La terza tappa è contraddistinta dalla passione per il romanzo ed il racconto. Scrisse svariati libri sul filone del romanzo storico e di quello di formazione; i più celebri sono stati “L’amante del Vulcano” -che racconta di un triangolo amoroso tra Emma Hamilton, il marito William ed Horatio Nelson-;“Io eccetera”, in cui con “scrittura espressiva e stenografica” (cit Publishers Weekly) la scrittrice fa vivere in otto racconti episodi ed esperienze autobiografiche di grande coinvolgimento. “In America” è un romanzo liberamente ispirato alla storia della attrice polacca Helena Modrzejewska che nel 1876 emigrò negli USA in cerca di fortuna e libertà con il marito, Karol Chtapowski ed il giornalista Henryk Sienkiewicz, il futuro autore di Quo-Vadis.

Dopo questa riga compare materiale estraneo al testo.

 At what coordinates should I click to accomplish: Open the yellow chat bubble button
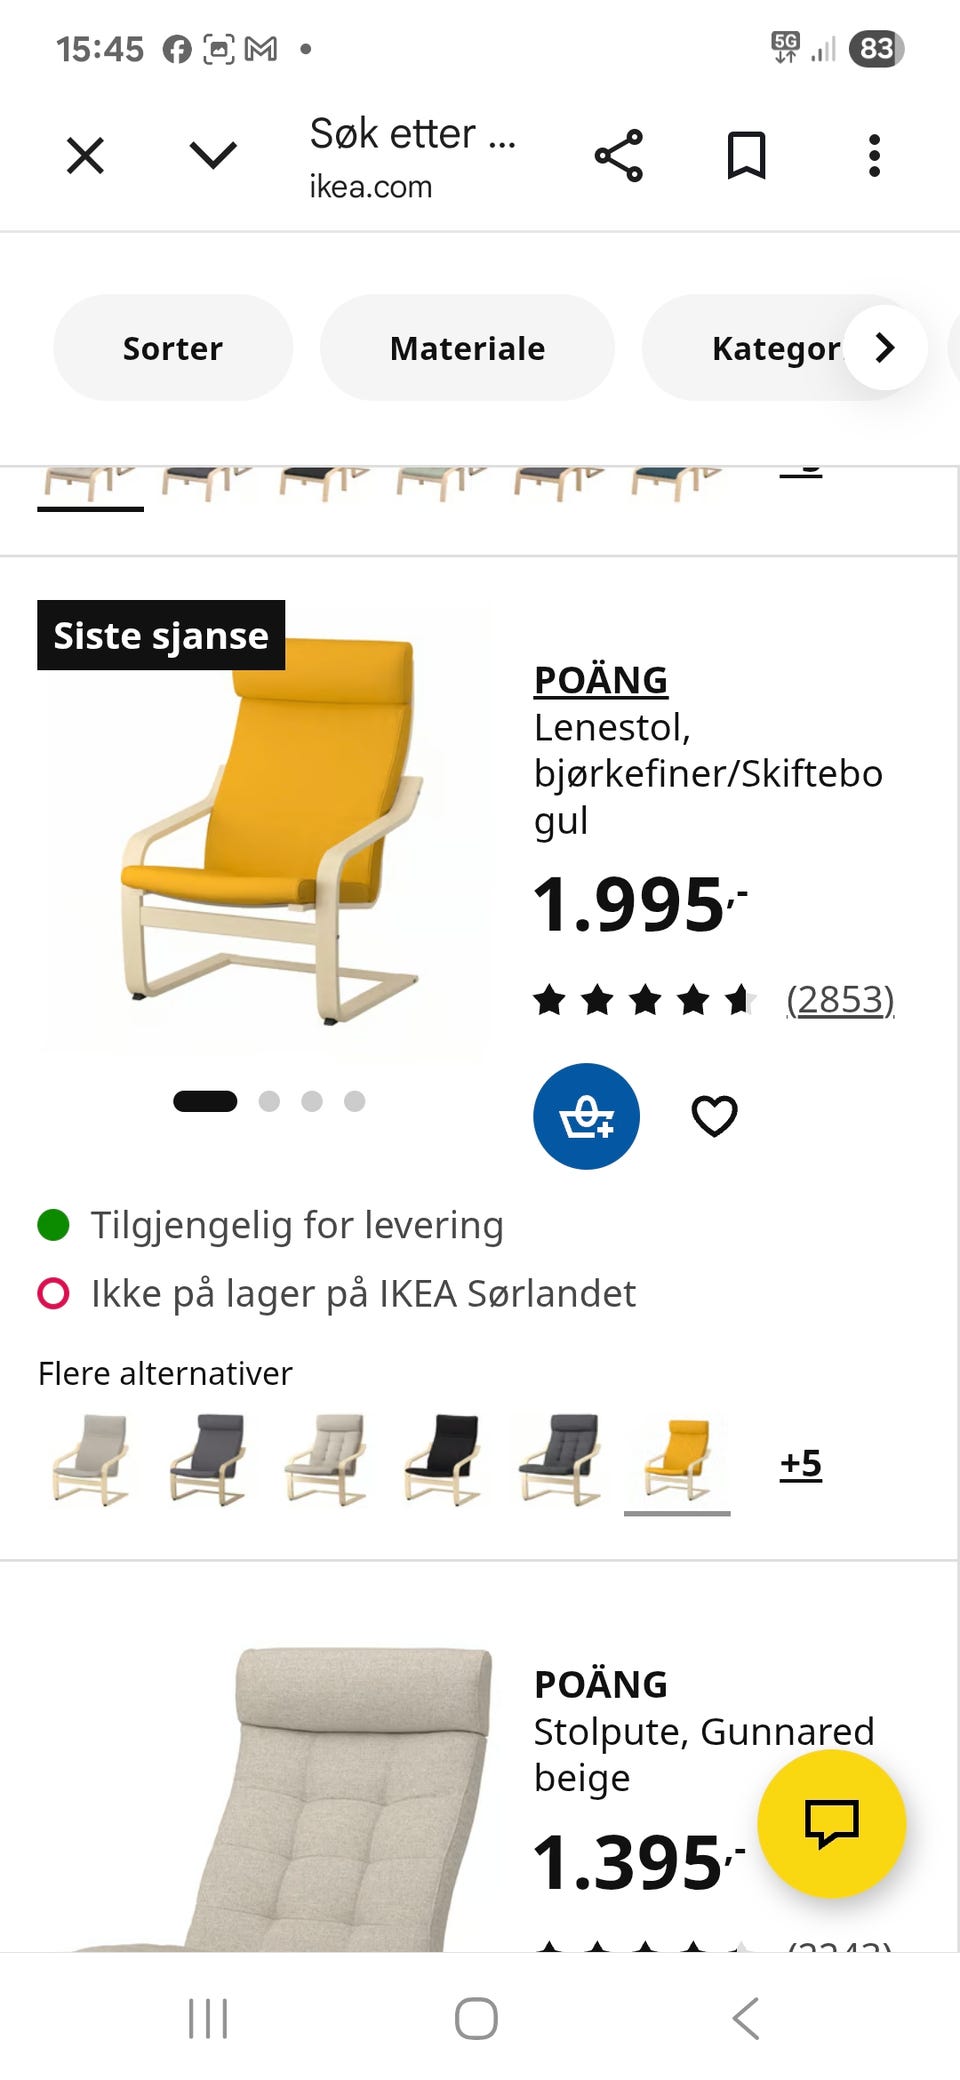coord(831,1822)
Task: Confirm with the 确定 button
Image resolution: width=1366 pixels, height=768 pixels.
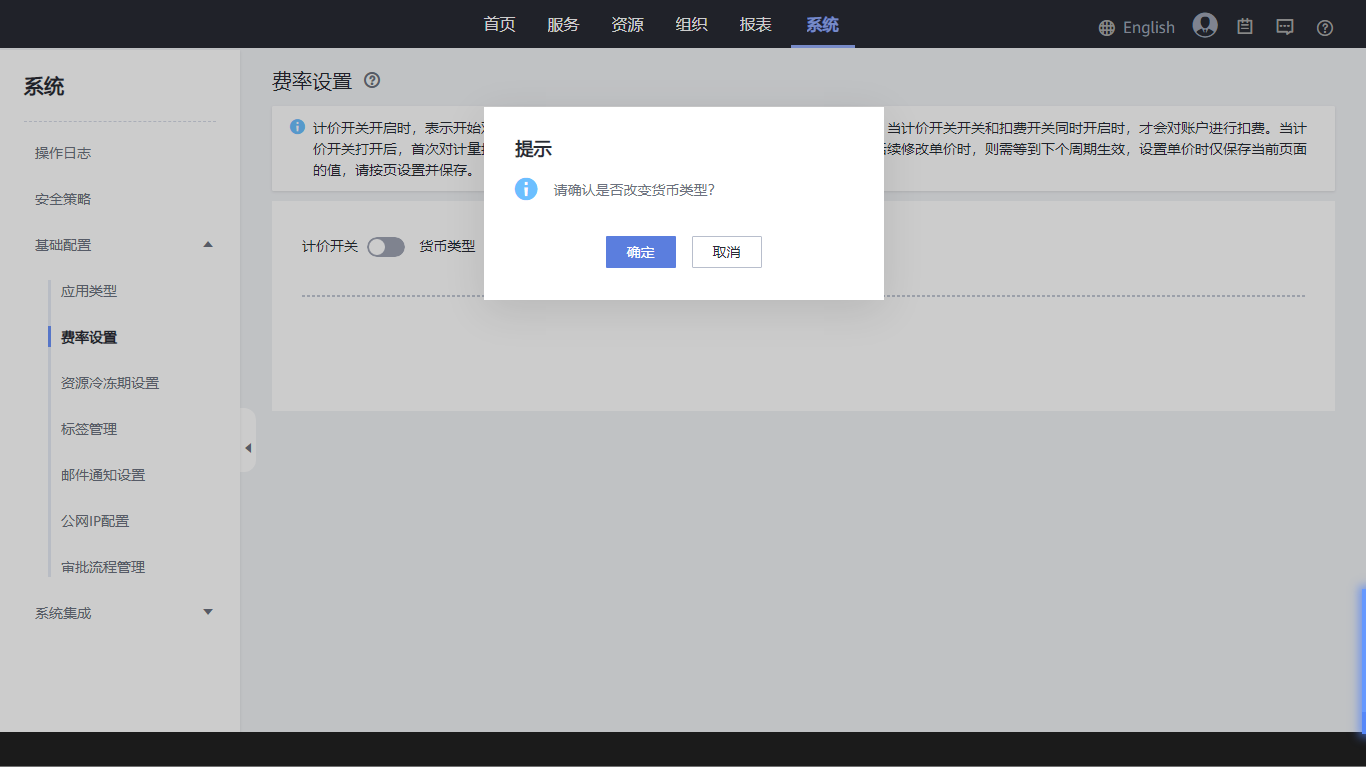Action: pos(640,252)
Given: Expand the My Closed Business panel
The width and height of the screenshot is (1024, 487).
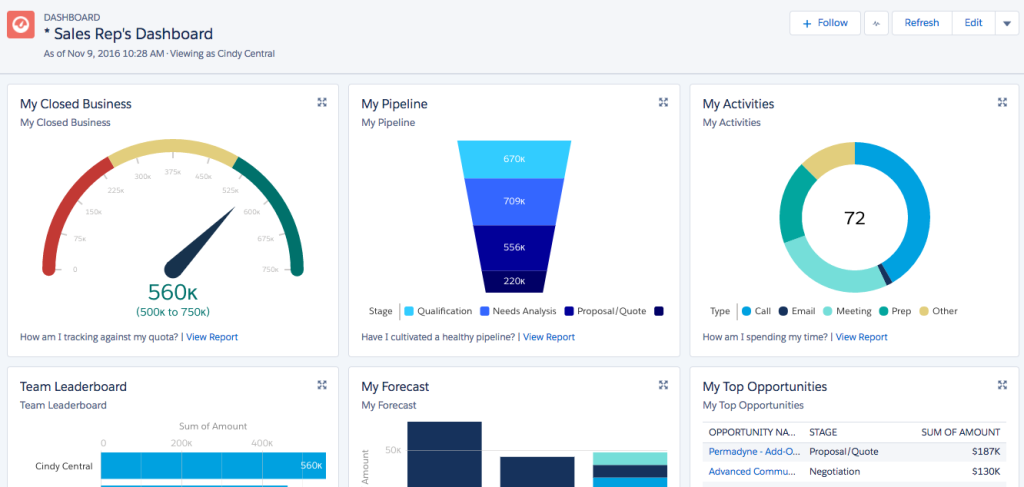Looking at the screenshot, I should pos(322,103).

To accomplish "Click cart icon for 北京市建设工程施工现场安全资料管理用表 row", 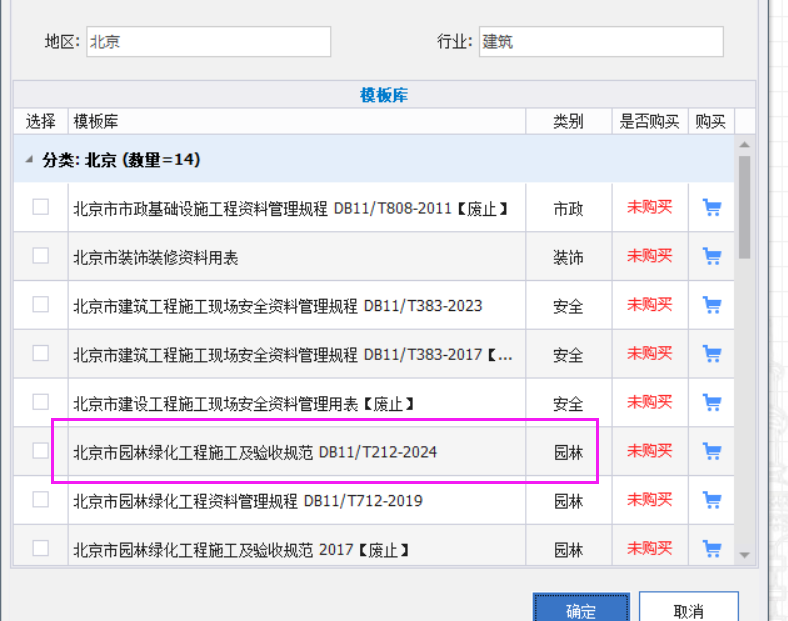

David Rieff, che oggi è tra i principali amministratori dei numerosi taccuini e diari che la Sontag scrisse poco prima che la leucemia la strappasse alla vita (28 Dicembre 2004), nel libro postumo “Nello stesso tempo. Saggi di letteratura e politica” ha scritto della madre:
“Lei era interessata a tutto. Anzi se disponessi di una sola parola per evocarla ricorrerei ad “avidità”..e l’appartamento in cui viveva, era pieno fin quasi a scoppiare di una raccolta sorprendentemente varia di oggetti, stampe, fotografie, libri, un numero infinito di libri. Mia madre nel saggio Tradurre letteratura affermò che “uno scrittore è prima di ogni altra cosa un lettore…E’ attraverso la lettura, ancor prima che attraverso la scrittura, che sono diventata parte di una comunità, la comunità della letteratura in cui gli scrittori sono più numerosi dei vivi”. Ora è una di loro. Ora è diventata i suoi ammiratori”.
Scrittrici dello spessore e del coraggio di Susan Sontag in Italia ne abbiamo avute forse una sola e si chiamava Oriana Fallaci.